Set task: In the records below, copy out exactly the lines between the one holding "You are a computer-use" and the one holding "tap(380, 306)", both included. Leave out the pictures.

===== Information provided

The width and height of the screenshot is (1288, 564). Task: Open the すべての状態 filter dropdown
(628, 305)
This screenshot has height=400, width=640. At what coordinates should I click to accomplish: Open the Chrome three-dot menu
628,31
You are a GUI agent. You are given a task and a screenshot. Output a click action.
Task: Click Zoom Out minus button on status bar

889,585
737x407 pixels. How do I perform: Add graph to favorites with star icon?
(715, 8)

==========
===== Information provided

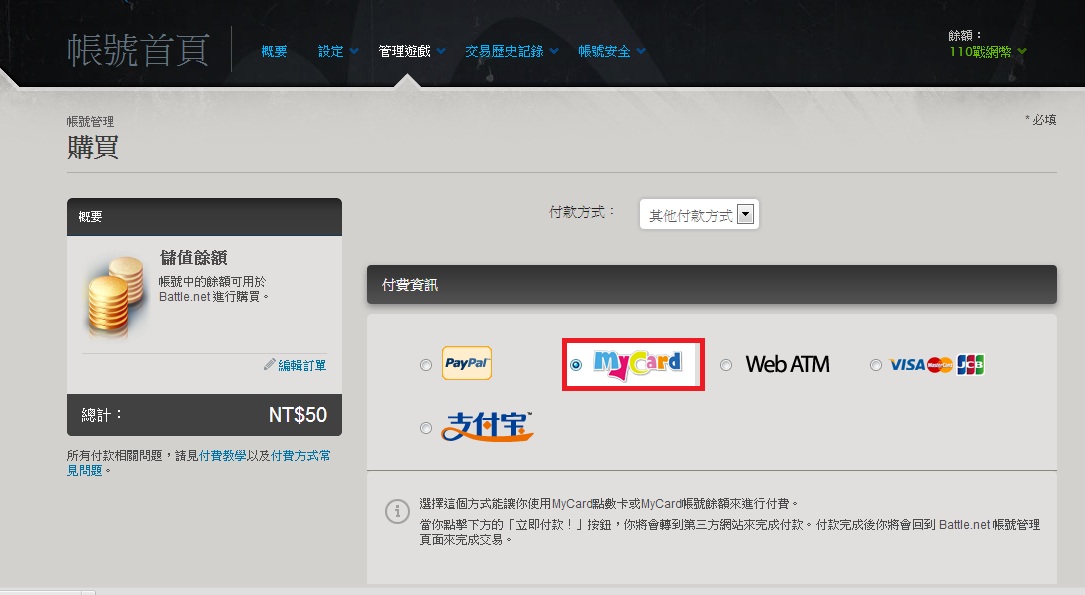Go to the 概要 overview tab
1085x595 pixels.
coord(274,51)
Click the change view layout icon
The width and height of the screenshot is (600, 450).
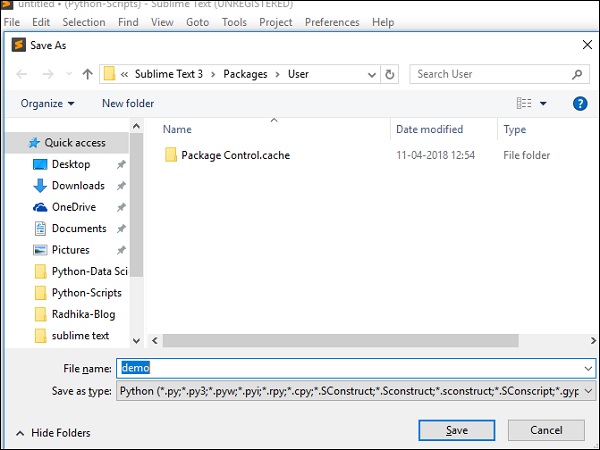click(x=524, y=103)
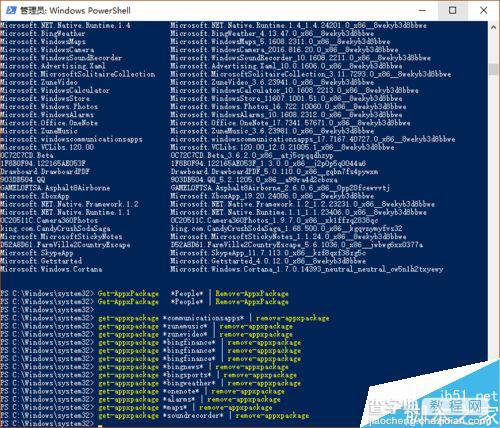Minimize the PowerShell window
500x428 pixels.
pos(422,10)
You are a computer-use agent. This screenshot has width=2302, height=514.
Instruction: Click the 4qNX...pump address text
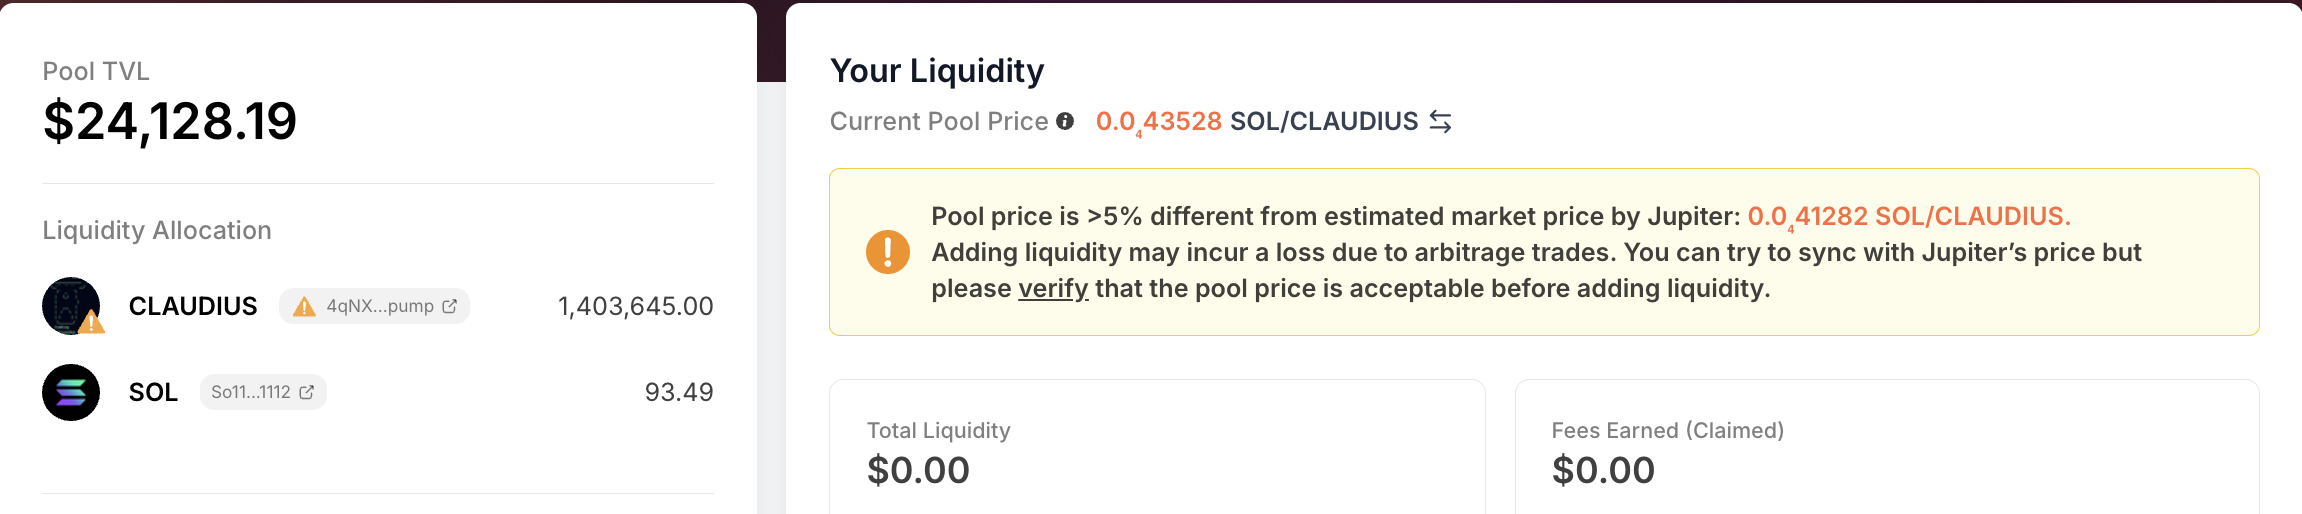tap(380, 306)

==========
===== Information provided

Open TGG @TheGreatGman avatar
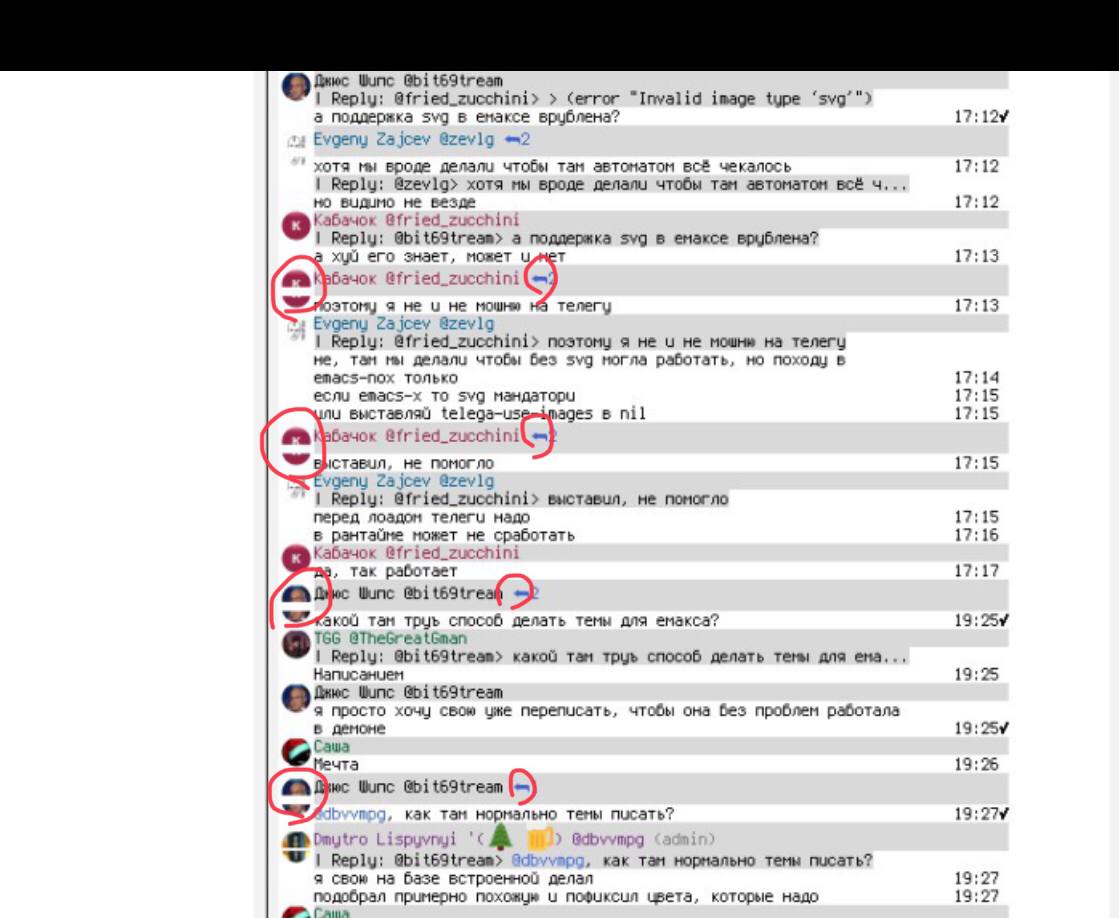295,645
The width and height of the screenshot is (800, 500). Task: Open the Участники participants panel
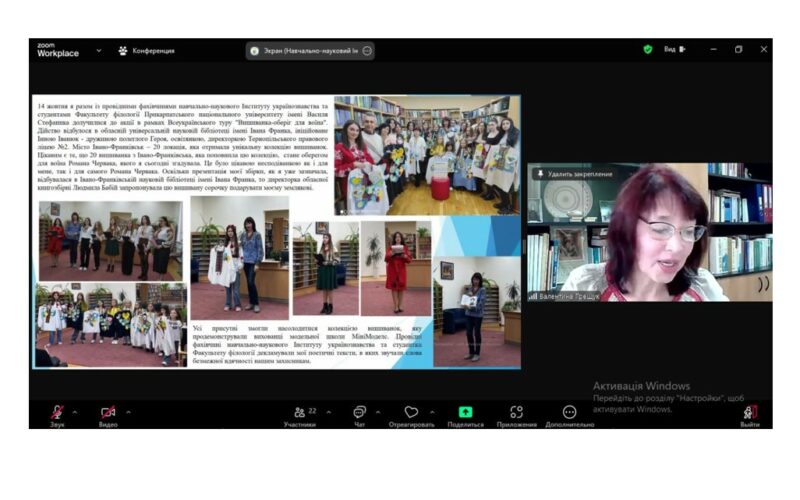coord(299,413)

==========

Output for this task:
You are a computer-use agent. This screenshot has width=2302, height=514.
Instruction: Click the 4qNX...pump address text
tap(380, 306)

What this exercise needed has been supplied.